Yuuto duduk sambil berkerut dahi. Tidak perlu ia tanyakan, Irene sudah mengetahui keheranan hati Yuuto, maka gadis itu pun segera berkata,
"Gundik mu galak. Sebab itu, aku enggak mau nemuin kamu selama ini."
"Kamu... ah, gundik yang mana maksud mu? Eh, gundik siapa maksud mu?" tanya Yuuto.
"Nggak usah pura-pura bego! Aku tahu kamu nyimpen gundik, "kata Irene sambil bibirnya meruncing.

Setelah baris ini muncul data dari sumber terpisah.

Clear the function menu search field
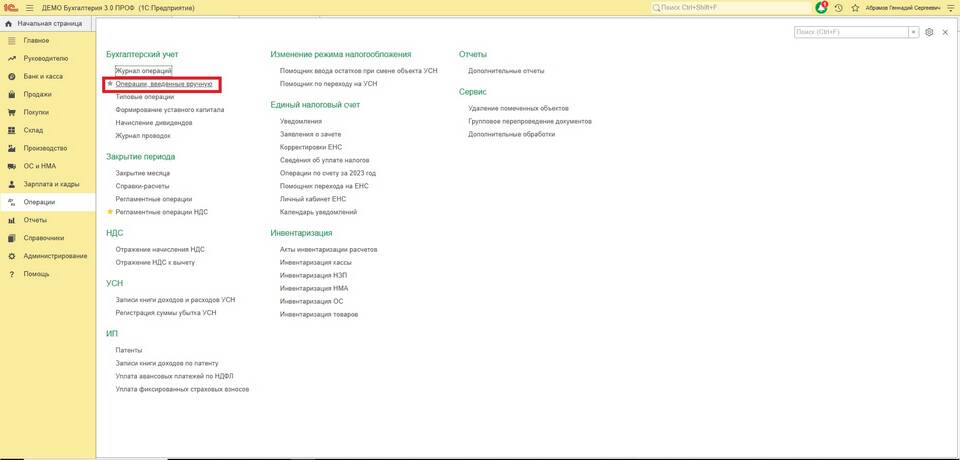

"Aku pernah bertemu dengannya. Orangnya angkuh, sombong, dingin, judes, sok tahu...!" Lanjut Irene yang mulai cemberut.
"Namanya, Yuki! Itu tuh, hasil karya mu yang di pajang di mana-mana!" lanjut Irene lagi dengan nada membentak.
Rasa kaget yang menyentak hati Yuuto ditahan dan di sembunyikan. Yuuto memang merasa terkejut dan heran mendengar Irene bisa menyebutkan nama Yuki. Berarti dia benar-benar pernah bertemu dengan Yuki. Sedangkan, Yuki sendiri tidak pernah cerita kepada Yuuto tentang pertemuan itu.
"Di mana kamu bertemu dia, Irene?" tanya Yuuto.
Irene pun menjawab, "Ya di sana! Di rumah mu yang dulu itu. Dia melarang ku menemui mu. Dia mengancam ku, akan membeset-beset kulit ku jika aku nekat ingin bertemu dengan mu. Makanya, ku putuskan untuk tidak bertemu dengan mu."